Every line from the one holding "Task: View analytics icon on Palabras reply" through the one holding "You are a computer-use agent. This" in the data below must be returned exactly, both ends included, with pictures left out and nothing else added.
--- Records shown ---
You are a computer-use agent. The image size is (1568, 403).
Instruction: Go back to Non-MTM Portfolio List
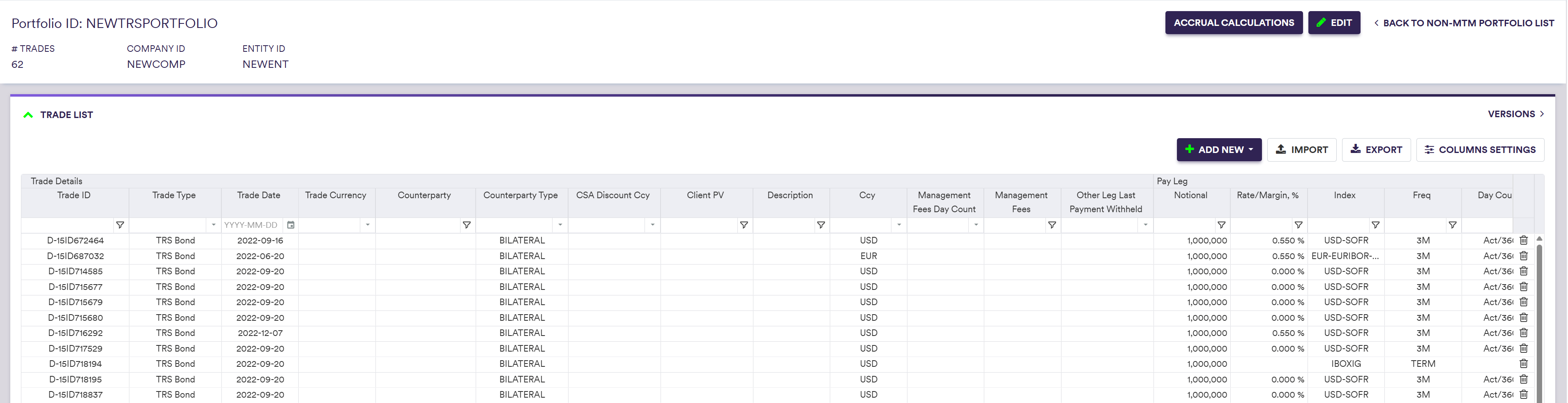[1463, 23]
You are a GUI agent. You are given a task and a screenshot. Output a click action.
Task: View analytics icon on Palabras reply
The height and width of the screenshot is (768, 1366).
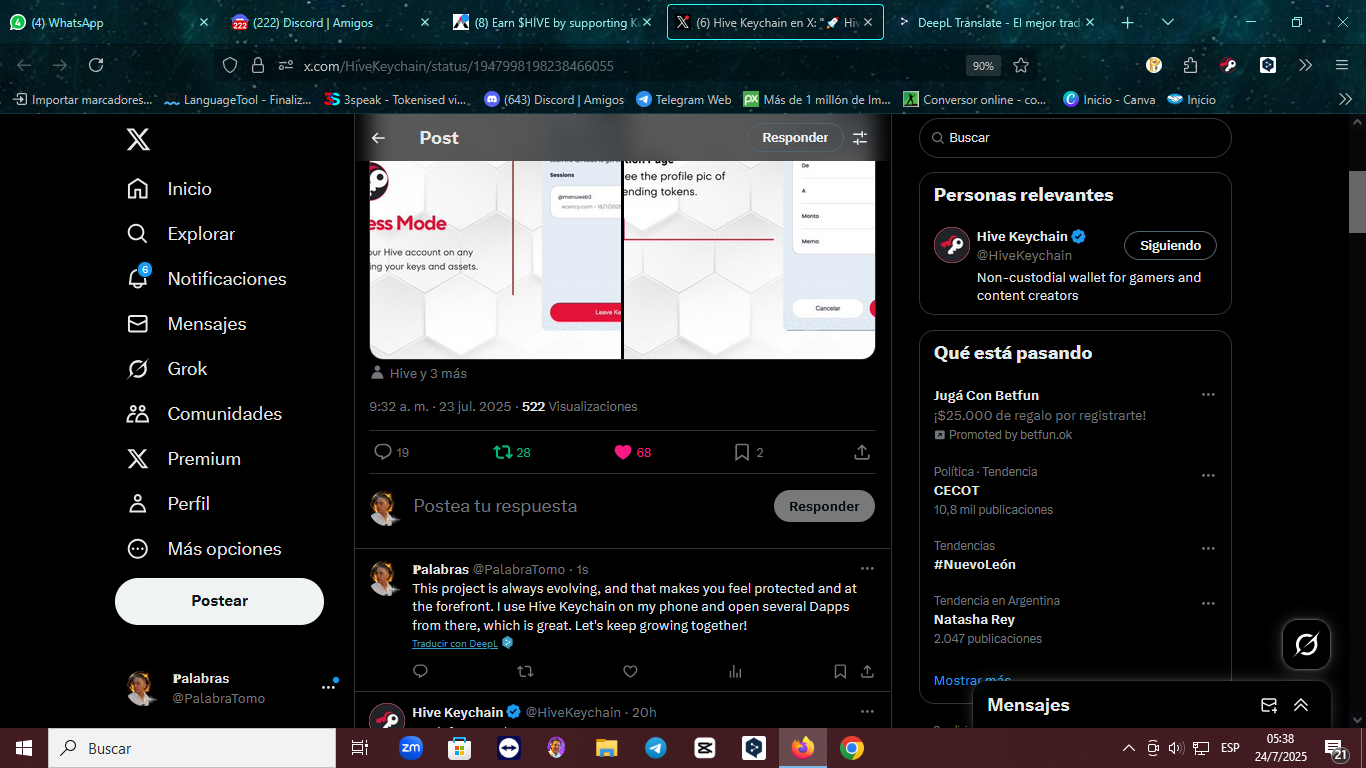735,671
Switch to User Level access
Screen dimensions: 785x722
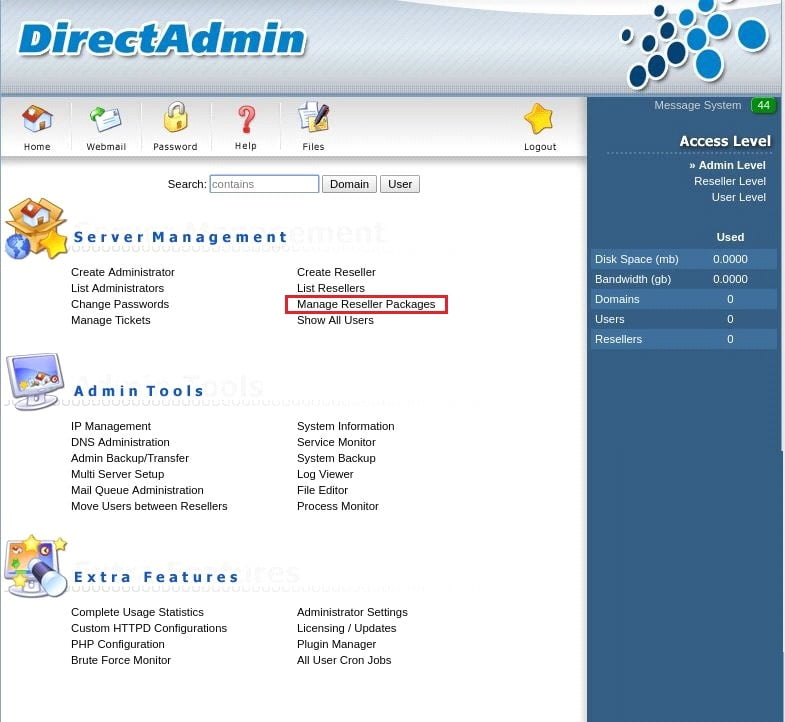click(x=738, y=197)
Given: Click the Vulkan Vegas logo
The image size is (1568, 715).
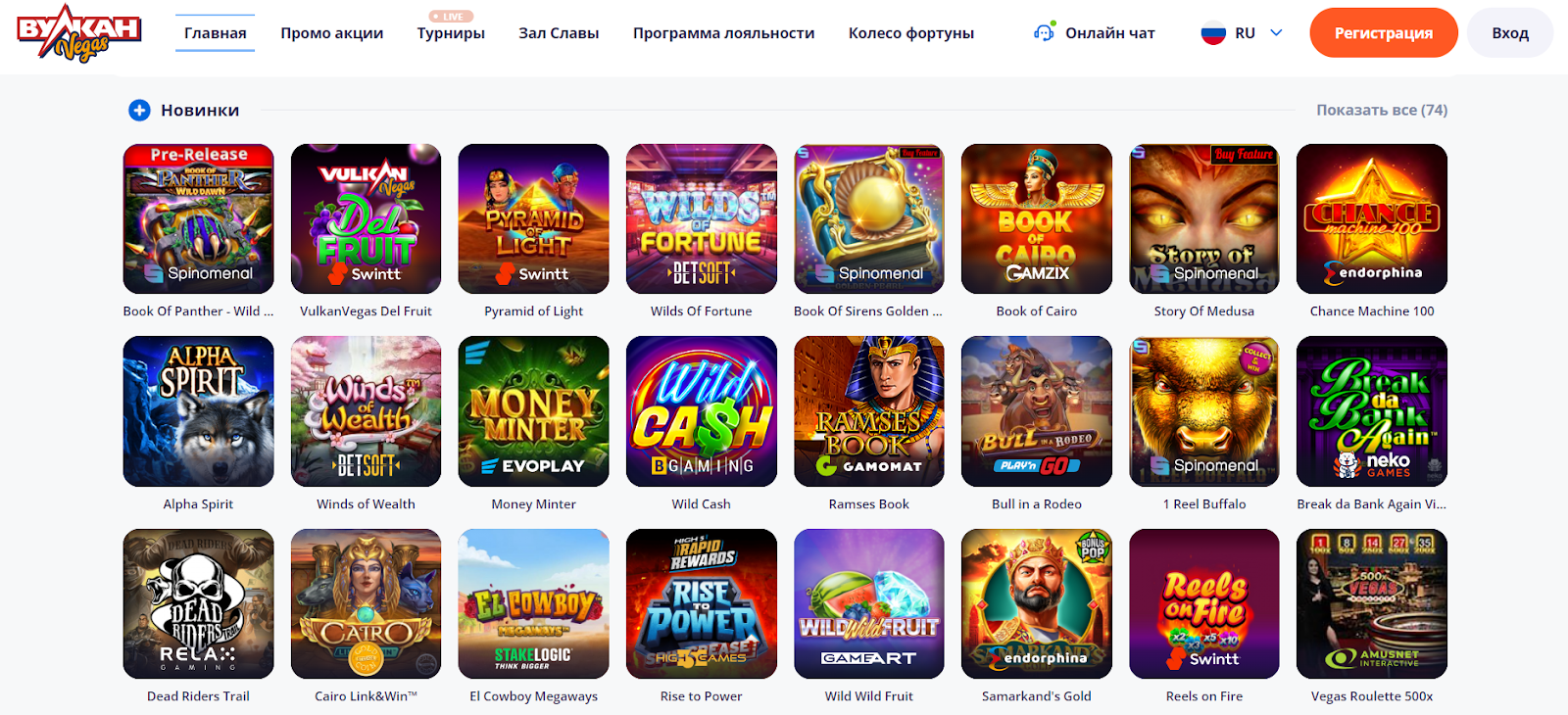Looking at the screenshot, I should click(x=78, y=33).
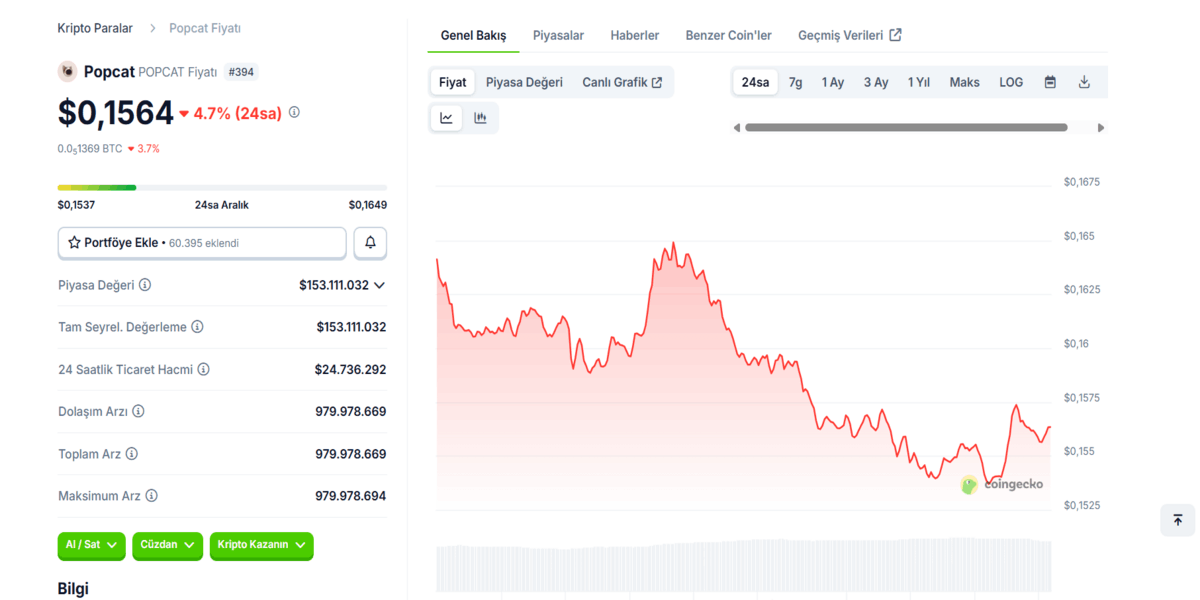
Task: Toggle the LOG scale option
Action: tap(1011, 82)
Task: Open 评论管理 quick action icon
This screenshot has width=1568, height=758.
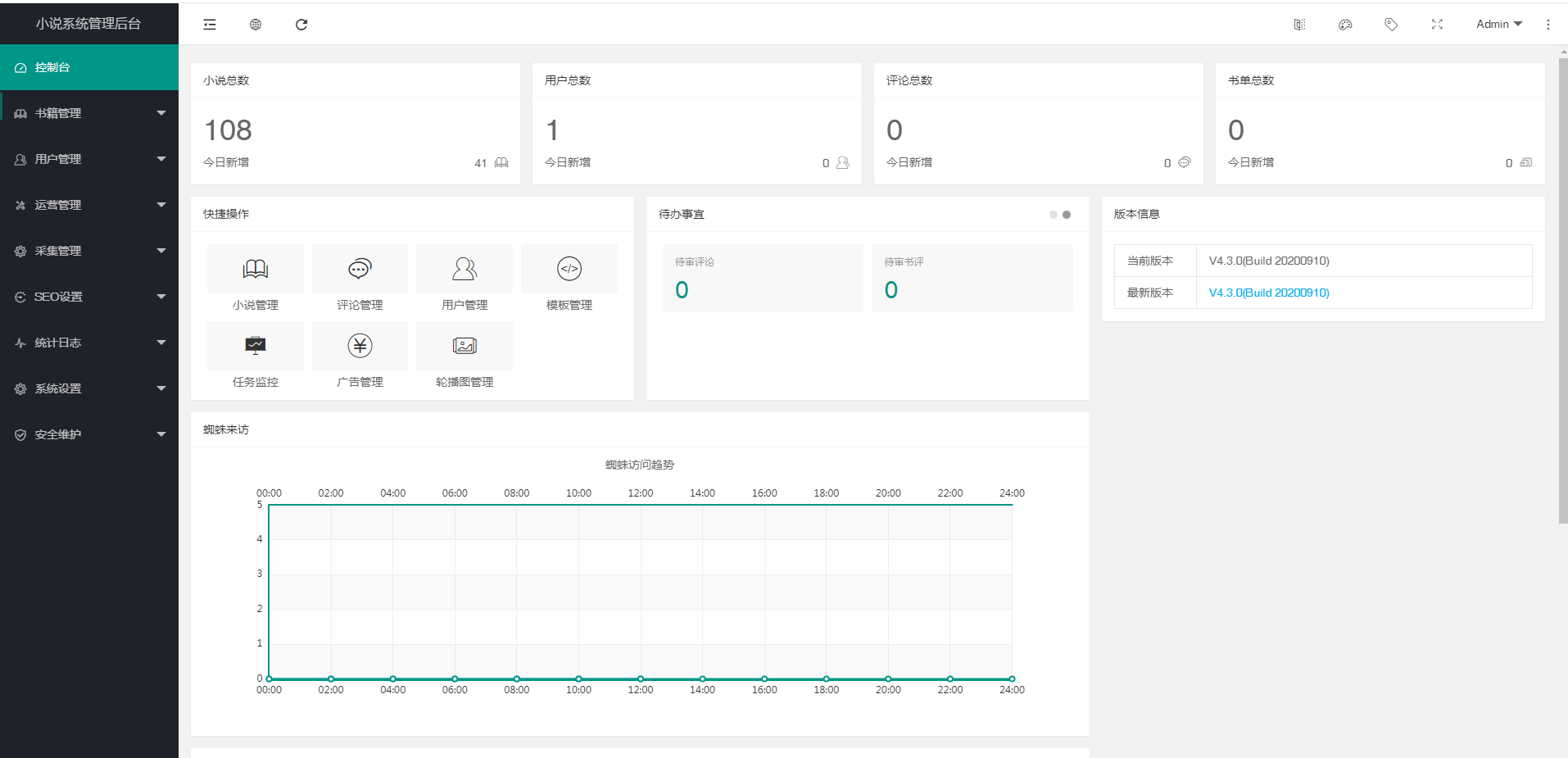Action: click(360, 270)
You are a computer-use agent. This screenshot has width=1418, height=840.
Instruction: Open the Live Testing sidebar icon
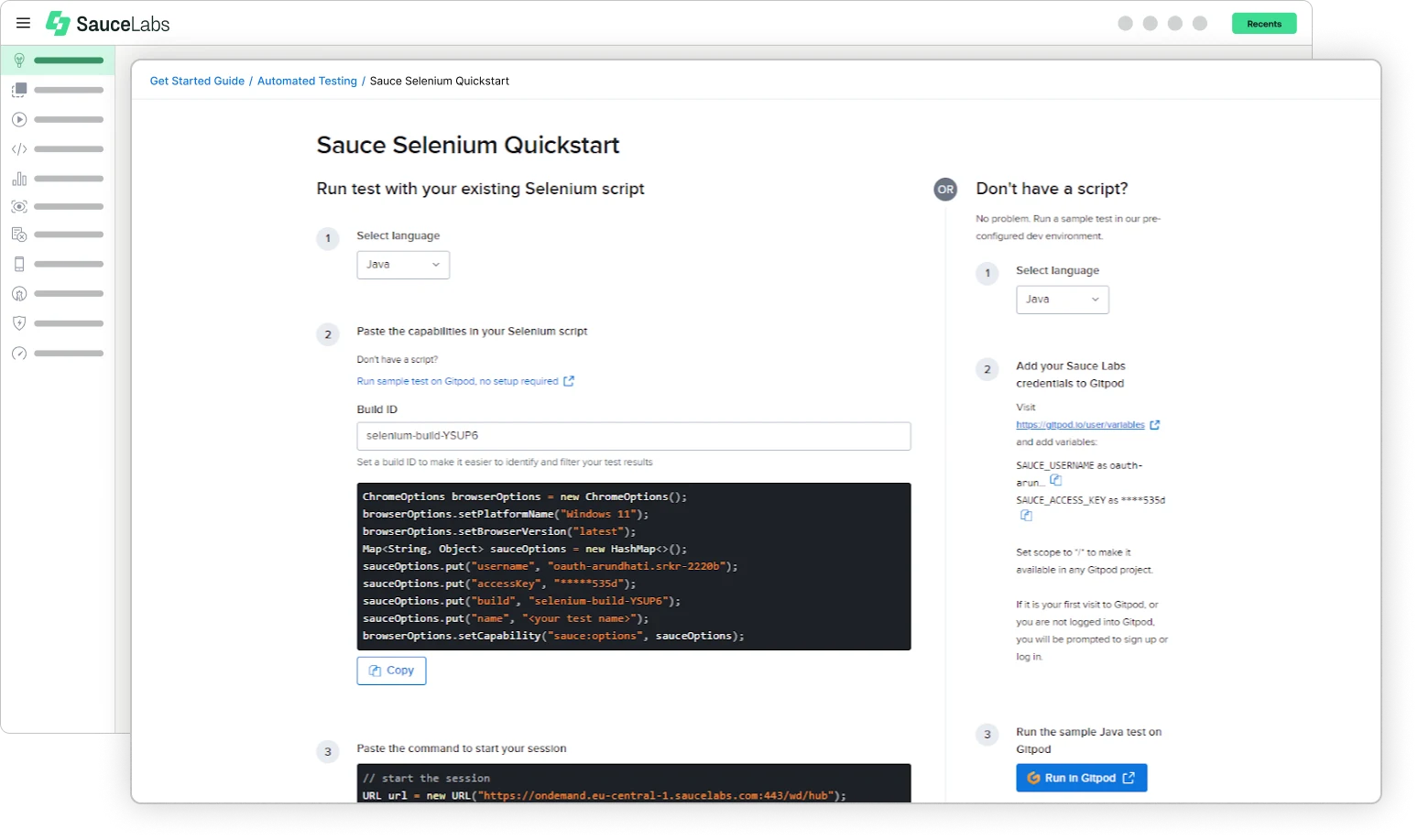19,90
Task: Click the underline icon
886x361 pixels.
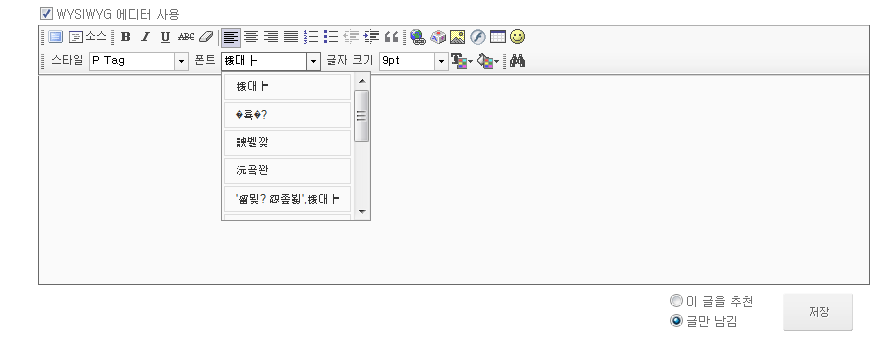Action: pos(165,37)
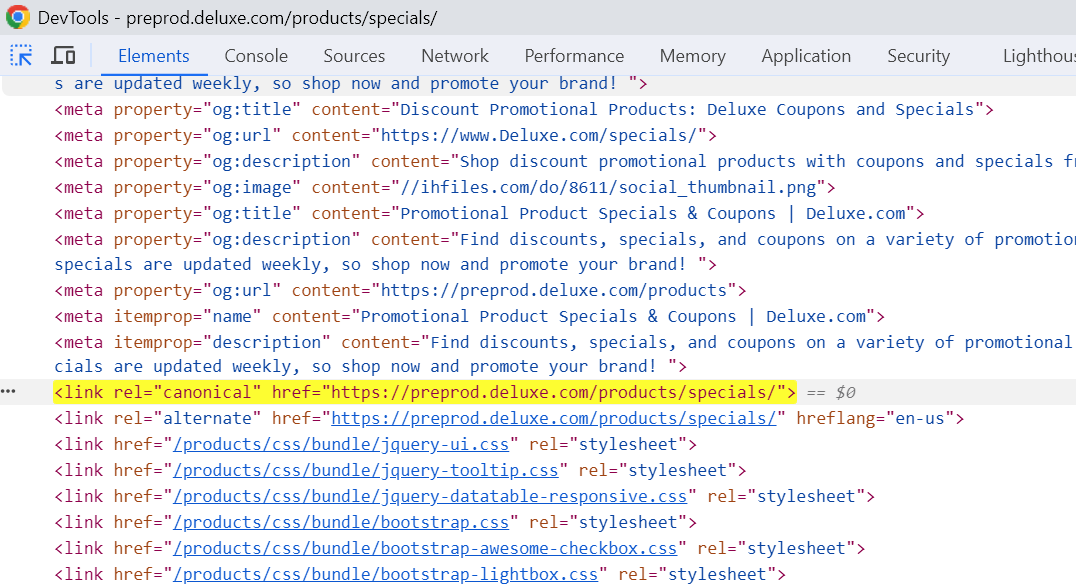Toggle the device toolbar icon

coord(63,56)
---
> Solution for this exercise:
Task: View analytics icon on Palabras reply
The height and width of the screenshot is (768, 1366).
735,671
Switch to User Level access
Screen dimensions: 785x722
click(x=738, y=197)
Given: Click the Vulkan Vegas logo
The image size is (1568, 715).
Looking at the screenshot, I should click(x=78, y=33).
Task: Toggle the LOG scale option
Action: tap(1011, 82)
Task: Open 评论管理 quick action icon
This screenshot has width=1568, height=758.
Action: click(360, 270)
You are a computer-use agent. This screenshot has width=1418, height=840.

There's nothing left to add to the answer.